* _ASSIGNMENT_: Please repeat, exactly as written, the line containing "Given: Open the Устройства devices dropdown" and every line after it through the end of the records below.

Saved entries
——————

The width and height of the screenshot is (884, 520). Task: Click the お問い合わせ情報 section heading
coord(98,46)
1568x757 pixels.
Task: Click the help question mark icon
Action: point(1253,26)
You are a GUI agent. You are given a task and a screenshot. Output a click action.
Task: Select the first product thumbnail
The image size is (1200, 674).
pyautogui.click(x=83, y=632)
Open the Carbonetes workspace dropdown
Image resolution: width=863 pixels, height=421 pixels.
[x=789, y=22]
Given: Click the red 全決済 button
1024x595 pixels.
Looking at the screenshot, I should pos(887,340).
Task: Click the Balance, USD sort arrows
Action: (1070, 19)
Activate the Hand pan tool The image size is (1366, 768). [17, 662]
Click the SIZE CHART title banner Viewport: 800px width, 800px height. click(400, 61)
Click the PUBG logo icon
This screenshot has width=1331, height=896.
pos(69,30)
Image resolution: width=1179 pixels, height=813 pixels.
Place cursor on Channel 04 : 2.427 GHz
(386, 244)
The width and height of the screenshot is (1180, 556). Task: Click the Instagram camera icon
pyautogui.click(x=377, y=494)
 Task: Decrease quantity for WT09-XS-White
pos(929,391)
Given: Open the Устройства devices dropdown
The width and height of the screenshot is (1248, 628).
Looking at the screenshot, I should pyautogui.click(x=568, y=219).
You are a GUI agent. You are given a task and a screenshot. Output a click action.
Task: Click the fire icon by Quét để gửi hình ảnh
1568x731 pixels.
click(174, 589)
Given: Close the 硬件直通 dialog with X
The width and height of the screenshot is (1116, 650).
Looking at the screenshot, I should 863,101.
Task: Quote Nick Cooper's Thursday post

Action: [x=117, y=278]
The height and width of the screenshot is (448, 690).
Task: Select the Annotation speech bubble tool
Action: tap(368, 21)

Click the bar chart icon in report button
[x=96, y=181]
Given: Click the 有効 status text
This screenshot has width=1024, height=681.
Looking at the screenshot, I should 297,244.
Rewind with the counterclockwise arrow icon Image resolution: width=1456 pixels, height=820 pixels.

——————

* _RESPONSE_:
Given: Open the Устройства devices dropdown
The width and height of the screenshot is (1248, 628).
Looking at the screenshot, I should pyautogui.click(x=568, y=219).
You are a GUI agent. You are given a task and a screenshot. Output a click action.
Task: Click the fire icon by Quét để gửi hình ảnh
1568x731 pixels.
click(174, 589)
Given: Close the 硬件直通 dialog with X
The width and height of the screenshot is (1116, 650).
Looking at the screenshot, I should 863,101.
Task: Quote Nick Cooper's Thursday post

Action: [x=117, y=278]
The height and width of the screenshot is (448, 690).
Task: Select the Annotation speech bubble tool
Action: tap(368, 21)

Click the bar chart icon in report button
[x=96, y=181]
Given: Click the 有効 status text
This screenshot has width=1024, height=681.
Looking at the screenshot, I should 297,244.
Rewind with the counterclockwise arrow icon Image resolution: width=1456 pixels, height=820 pixels.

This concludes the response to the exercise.